Reproduce the listing below exactly, beginning with its first line and ending with the line that holds "The width and"; pictures are not part of the copy.

▶ [Given data]
==============================
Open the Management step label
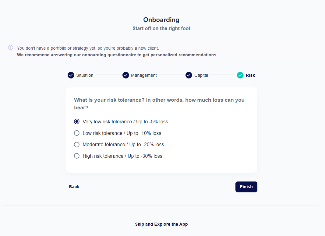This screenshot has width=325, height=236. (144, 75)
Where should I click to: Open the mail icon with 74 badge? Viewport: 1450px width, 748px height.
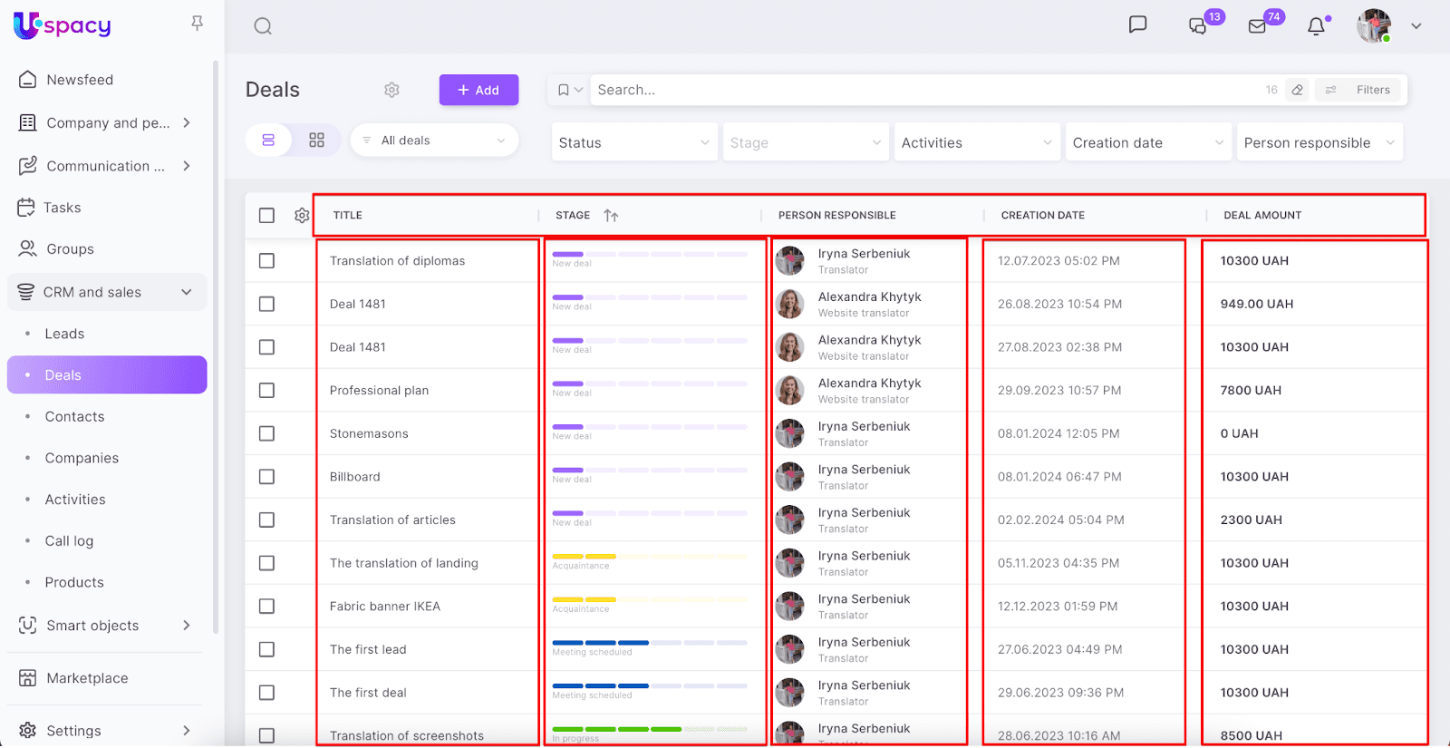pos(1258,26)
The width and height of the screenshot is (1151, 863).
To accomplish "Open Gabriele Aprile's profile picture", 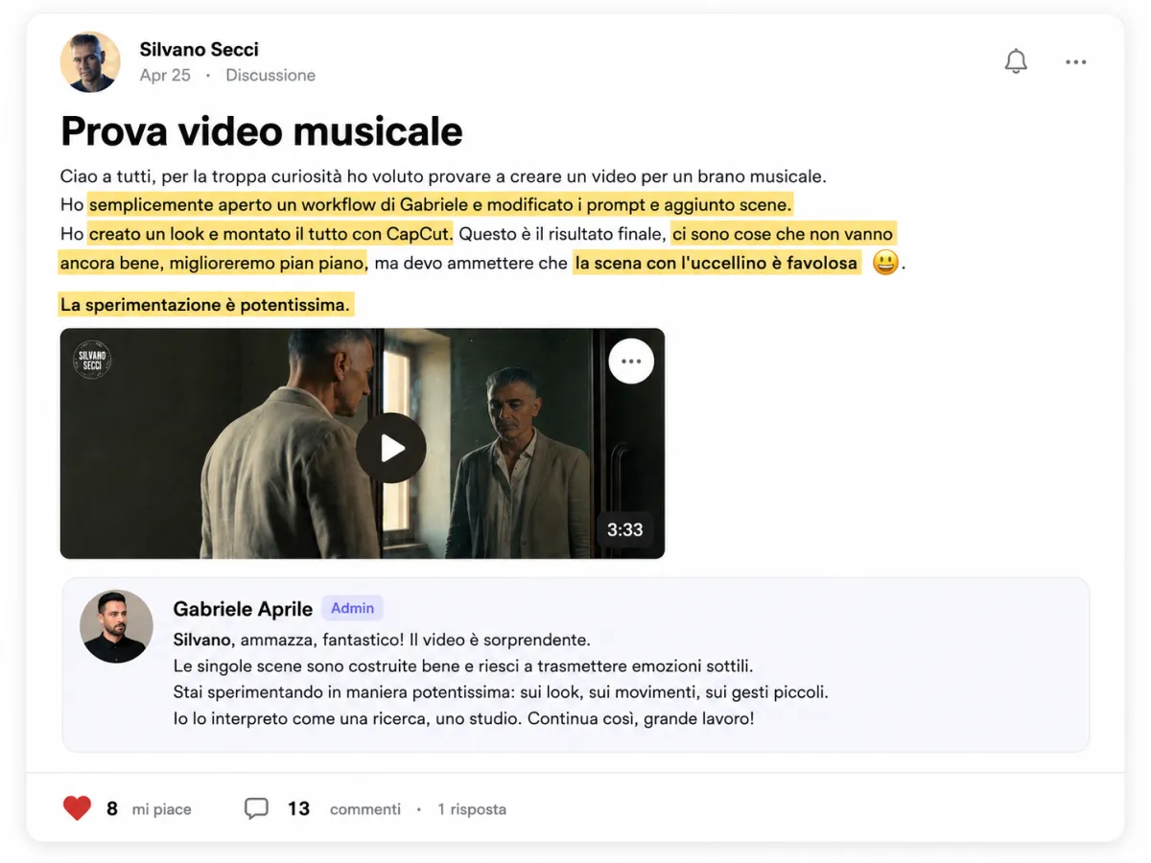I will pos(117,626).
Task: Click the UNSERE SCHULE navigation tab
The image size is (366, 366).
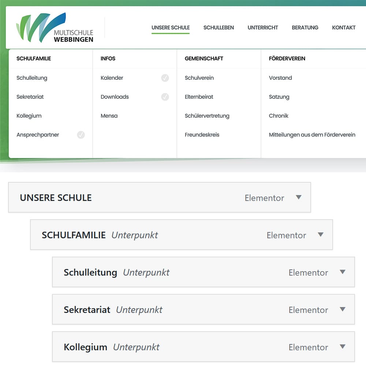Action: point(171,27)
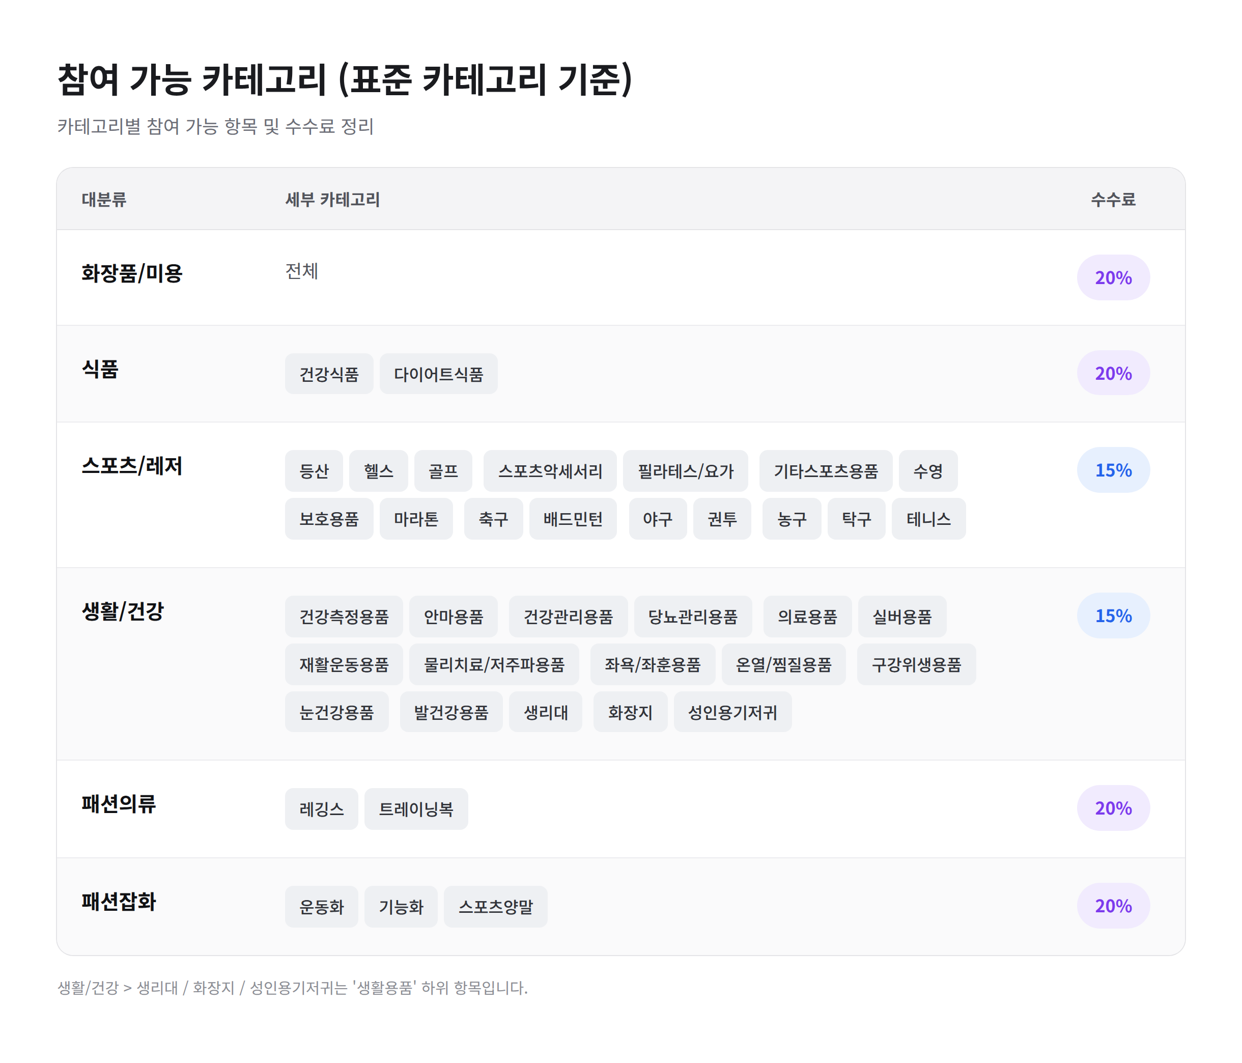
==============================
▶ [Result]
Open the Management step label
This screenshot has width=325, height=236. (144, 75)
Where should I click to: Open the mail icon with 74 badge? Viewport: 1450px width, 748px height.
pos(1258,26)
The width and height of the screenshot is (1151, 863).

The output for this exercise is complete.